Raman spectra of ZTA after exposure to ethanol and water. There are no significant differences in the two environments

If the hydroxide layer is not formed, a second mechanism is most likely since this is known to occur in crystalline alumina [22]. The adsorbed water (OH on the surface) modifies the surface charge and the local electronic structure in the surface region and subsequently increases the mobility of dislocations which are the carriers of plastic deformation in crystalline materials. Dislocations in ionic materials are charged, so it is not surprising that modifying the surface charge state will affect their mobility. The result is a water-softened surface layer with lower hardness. In sapphire, the water-softened layer is around 5 nm thick and therefore it is only the low load nanoindentation data which is affected [22]. When testing at low loads, the data produced reflect the transition from elastic to plastic behaviour and any chemomechanical effects—in such circumstances the hardness is low for crystalline ceramics.

Thus, the surface hardness of the crystalline ZTA is reduced by exposure to water over a depth of a few nanometres.
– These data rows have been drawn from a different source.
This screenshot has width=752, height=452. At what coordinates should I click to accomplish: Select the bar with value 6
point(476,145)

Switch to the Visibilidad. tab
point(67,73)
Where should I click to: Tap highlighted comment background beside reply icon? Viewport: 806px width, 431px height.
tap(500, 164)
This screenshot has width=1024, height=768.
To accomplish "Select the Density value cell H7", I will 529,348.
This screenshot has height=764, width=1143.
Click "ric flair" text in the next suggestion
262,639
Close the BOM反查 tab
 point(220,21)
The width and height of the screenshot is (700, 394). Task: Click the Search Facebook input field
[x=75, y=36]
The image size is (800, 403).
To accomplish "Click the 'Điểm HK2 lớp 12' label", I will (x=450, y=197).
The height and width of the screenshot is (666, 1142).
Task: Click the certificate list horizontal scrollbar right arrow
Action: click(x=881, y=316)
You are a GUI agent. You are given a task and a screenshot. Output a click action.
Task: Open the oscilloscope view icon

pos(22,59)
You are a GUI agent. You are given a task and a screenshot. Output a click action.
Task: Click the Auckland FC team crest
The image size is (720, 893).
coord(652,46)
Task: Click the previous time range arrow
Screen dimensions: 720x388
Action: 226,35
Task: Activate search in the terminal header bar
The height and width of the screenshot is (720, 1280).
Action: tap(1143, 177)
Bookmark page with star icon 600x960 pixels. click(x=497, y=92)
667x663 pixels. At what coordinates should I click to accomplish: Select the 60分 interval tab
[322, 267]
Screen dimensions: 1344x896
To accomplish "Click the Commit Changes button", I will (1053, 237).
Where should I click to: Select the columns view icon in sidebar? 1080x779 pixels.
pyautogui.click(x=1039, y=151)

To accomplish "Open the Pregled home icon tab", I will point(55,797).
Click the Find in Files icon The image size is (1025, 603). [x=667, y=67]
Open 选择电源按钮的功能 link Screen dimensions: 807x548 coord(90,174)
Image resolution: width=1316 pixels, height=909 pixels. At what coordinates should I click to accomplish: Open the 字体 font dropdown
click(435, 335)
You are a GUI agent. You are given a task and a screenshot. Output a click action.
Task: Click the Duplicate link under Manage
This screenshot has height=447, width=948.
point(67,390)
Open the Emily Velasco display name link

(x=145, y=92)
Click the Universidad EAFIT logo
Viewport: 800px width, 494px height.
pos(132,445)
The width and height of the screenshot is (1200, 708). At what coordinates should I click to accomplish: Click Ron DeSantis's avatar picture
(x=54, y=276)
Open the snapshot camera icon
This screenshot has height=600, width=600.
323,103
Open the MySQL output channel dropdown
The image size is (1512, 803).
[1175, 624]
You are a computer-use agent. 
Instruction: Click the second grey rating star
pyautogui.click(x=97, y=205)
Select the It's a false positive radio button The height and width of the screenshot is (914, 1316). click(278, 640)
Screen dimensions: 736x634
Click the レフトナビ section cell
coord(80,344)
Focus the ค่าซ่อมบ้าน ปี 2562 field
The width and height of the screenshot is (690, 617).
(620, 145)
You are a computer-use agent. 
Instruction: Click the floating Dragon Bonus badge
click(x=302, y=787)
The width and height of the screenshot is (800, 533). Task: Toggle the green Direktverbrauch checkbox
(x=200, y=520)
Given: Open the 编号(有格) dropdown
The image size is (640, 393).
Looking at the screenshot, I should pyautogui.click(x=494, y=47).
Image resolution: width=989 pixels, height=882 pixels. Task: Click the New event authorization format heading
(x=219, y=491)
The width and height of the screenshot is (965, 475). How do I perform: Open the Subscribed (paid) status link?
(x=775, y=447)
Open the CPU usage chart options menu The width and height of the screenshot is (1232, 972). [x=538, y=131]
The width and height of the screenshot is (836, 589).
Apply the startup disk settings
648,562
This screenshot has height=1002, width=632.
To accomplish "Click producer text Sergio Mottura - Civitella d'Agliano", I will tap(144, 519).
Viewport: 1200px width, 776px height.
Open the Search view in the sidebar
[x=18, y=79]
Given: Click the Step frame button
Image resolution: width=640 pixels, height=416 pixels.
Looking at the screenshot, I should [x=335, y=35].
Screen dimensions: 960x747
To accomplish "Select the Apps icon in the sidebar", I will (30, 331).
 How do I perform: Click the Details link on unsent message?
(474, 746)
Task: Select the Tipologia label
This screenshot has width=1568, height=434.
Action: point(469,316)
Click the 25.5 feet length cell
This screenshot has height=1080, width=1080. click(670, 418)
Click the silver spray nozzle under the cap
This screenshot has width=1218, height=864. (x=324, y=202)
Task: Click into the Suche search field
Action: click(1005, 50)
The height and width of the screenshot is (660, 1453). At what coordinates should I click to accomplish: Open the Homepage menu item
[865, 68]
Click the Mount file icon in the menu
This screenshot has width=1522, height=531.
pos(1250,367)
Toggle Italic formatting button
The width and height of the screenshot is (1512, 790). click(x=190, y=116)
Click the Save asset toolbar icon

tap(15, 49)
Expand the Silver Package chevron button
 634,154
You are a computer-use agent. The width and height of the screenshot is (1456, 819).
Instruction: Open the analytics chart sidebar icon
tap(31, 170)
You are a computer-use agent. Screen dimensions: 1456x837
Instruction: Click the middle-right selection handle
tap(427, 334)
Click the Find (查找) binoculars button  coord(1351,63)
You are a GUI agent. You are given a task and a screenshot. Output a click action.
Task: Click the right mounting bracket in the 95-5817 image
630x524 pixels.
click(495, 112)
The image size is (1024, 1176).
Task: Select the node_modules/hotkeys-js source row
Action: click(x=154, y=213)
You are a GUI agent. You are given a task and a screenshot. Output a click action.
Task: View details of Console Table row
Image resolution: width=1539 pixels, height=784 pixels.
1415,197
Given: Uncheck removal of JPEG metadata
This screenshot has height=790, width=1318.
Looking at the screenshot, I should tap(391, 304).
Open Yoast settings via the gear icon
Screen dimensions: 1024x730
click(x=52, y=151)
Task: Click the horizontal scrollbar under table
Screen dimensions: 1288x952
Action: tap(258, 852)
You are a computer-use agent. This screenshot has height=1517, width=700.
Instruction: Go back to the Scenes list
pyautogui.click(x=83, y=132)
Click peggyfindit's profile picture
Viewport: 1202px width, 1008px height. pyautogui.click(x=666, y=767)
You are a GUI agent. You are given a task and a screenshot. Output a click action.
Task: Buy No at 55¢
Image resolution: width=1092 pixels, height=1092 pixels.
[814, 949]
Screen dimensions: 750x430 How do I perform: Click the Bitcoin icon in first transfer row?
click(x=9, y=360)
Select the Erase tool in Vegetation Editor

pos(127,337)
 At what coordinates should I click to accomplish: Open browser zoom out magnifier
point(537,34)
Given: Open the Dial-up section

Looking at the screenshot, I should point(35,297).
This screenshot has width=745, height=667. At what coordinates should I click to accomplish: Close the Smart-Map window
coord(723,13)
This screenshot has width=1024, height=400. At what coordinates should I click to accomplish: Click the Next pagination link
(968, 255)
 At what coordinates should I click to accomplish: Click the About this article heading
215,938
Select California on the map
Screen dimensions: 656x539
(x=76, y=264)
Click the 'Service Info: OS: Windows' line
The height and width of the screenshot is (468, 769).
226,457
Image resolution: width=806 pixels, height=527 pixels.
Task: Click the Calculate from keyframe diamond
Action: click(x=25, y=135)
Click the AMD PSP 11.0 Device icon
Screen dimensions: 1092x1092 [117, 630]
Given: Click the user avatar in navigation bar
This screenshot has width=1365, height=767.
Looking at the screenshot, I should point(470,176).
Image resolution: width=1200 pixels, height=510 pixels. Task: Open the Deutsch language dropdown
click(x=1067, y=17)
Similarly, the surface hardness of the titanium alloy is increased over a similar depth due to the formation of an amorphous oxide which is not chemomechanically softened. It is this that leads to the observed damage if the oxidised titanium slides over the chemomechanically softened alumina.

4 Conclusions

Unexpected wear of the ZTA ceramic femoral heads used in total hip replacement by titanium alloy stems in the taper connection has been investigated. The results show that when materials are used in human body, their surface mechanical properties can be changed significantly. In vivo oxidation of the titanium alloy causes the stem to become harder and the ceramic component becomes softer due to chemomechanical effects on the surface. Therefore, harder oxidised titanium can wear the softened ceramic femoral head in the taper connection in the studied conditions.